Question

According to the University of Nevada Center for Logistics Management, 6% of all merchandise sold in the United States gets returned. A Houston department store sampled 80 items sold in January and found that 12 of the items returned. Is there evidence to show the proportion of returns at the Houston store was more than the national expectation at the .10 level of significance? Compute the p-value and interpret its meaning.
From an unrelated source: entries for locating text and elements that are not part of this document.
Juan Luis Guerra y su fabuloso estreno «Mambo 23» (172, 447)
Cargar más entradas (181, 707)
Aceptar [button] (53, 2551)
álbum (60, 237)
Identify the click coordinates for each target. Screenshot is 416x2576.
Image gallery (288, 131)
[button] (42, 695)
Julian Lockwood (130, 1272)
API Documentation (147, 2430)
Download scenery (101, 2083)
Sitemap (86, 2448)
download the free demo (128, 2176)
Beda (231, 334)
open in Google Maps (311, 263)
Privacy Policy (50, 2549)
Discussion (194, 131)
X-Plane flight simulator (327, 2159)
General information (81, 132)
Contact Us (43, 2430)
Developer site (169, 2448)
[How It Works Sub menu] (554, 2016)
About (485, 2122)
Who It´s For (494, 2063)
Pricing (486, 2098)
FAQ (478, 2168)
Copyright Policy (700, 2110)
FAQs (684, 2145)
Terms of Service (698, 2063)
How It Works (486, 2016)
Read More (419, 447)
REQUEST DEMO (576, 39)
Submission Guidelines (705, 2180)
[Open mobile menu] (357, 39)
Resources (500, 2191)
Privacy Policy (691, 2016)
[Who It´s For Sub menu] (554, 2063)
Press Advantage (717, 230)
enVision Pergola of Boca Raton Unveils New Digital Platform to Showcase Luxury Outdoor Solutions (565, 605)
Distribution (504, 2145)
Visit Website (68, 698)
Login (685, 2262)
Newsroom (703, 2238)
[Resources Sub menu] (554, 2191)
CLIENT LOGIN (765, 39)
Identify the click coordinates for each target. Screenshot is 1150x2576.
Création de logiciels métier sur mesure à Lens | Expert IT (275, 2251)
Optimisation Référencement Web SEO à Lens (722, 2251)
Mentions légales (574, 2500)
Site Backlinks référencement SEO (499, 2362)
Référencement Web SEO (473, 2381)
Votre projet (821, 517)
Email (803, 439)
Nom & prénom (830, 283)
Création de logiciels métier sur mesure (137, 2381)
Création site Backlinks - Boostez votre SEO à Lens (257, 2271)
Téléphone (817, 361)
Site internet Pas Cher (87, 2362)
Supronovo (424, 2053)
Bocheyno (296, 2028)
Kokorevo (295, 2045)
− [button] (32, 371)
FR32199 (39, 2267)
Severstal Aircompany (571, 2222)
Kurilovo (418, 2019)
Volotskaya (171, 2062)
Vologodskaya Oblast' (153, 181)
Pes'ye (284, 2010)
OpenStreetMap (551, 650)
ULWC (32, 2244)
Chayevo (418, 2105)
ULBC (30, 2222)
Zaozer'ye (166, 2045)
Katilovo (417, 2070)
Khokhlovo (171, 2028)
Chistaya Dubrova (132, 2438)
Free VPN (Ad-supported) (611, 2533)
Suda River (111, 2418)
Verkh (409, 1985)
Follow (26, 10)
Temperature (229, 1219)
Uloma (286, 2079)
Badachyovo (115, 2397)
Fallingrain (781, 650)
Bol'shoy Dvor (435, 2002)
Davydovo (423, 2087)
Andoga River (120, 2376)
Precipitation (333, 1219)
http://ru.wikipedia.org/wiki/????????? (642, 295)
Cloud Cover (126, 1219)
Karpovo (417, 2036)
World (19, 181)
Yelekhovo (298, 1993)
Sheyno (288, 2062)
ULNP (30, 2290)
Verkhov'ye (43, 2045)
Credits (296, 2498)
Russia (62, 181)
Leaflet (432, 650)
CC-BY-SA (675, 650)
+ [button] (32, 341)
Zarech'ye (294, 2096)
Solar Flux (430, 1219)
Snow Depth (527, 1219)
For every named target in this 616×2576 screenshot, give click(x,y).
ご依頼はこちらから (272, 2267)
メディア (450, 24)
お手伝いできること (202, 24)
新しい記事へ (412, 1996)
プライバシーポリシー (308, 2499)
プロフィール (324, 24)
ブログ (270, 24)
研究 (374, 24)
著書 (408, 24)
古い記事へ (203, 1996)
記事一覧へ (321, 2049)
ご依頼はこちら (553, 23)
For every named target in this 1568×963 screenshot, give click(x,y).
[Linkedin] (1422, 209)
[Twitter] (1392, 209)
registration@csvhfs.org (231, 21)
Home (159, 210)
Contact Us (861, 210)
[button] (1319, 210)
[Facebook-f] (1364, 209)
Explain your conclusions.

Answer 1

`p_v =P(z>3.390)=0.000349`

If we compare the p value and the significance level given
`\alpha=0.1` we have
`p_v<\alpha` so we can conclude that we have enough evidence to reject the null hypothesis, and we can said that at 10% of significance the proportion of returns at the Houston store is significantly higher than 0.06 or 6%.

Explanation:

1) Data given and notation n

n=80 represent the random sample taken

X=12 represent number of items returned

`\hat p=(12)/(80)=0.15` estimated proportion of items returned

`p_o=0.06` is the value that we want to test

`\alpha=0.1` represent the significance level

Confidence=90% or 0.90

z would represent the statistic (variable of interest)

`p_v` represent the p value (variable of interest)

2) Concepts and formulas to use

We need to conduct a hypothesis in order to test the claim that proportion of returns at the Houston store was more than the national expectation (0.06):

Null hypothesis:
`p\leq 0.06`

Alternative hypothesis:
`p >0.06`

When we conduct a proportion test we need to use the z statistic, and the is given by:

`z=\frac{\hat p -p_o}{\sqrt{(p_o (1-p_o))/(n)}}` (1)

The One-Sample Proportion Test is used to assess whether a population proportion
`\hat p` is significantly different from a hypothesized value
`p_o`.

3) Calculate the statistic

Since we have all the info requires we can replace in formula (1) like this:

`z=\frac{0.15 -0.06}{\sqrt{(0.06(1-0.06))/(80)}}=3.390`

4) Statistical decision

It's important to refresh the p value method or p value approach . "This method is about determining "likely" or "unlikely" by determining the probability assuming the null hypothesis were true of observing a more extreme test statistic in the direction of the alternative hypothesis than the one observed". Or in other words is just a method to have an statistical decision to fail to reject or reject the null hypothesis.

The significance level provided
`\alpha=0.1`. The next step would be calculate the p value for this test.

Since is a right tailed test the p value would be:

`p_v =P(z>3.390)=0.000349`

If we compare the p value and the significance level given
`\alpha=0.1` we have
`p_v<\alpha` so we can conclude that we have enough evidence to reject the null hypothesis, and we can said that at 10% of significance the proportion of returns at the Houston store is significantly higher than 0.06 or 6%.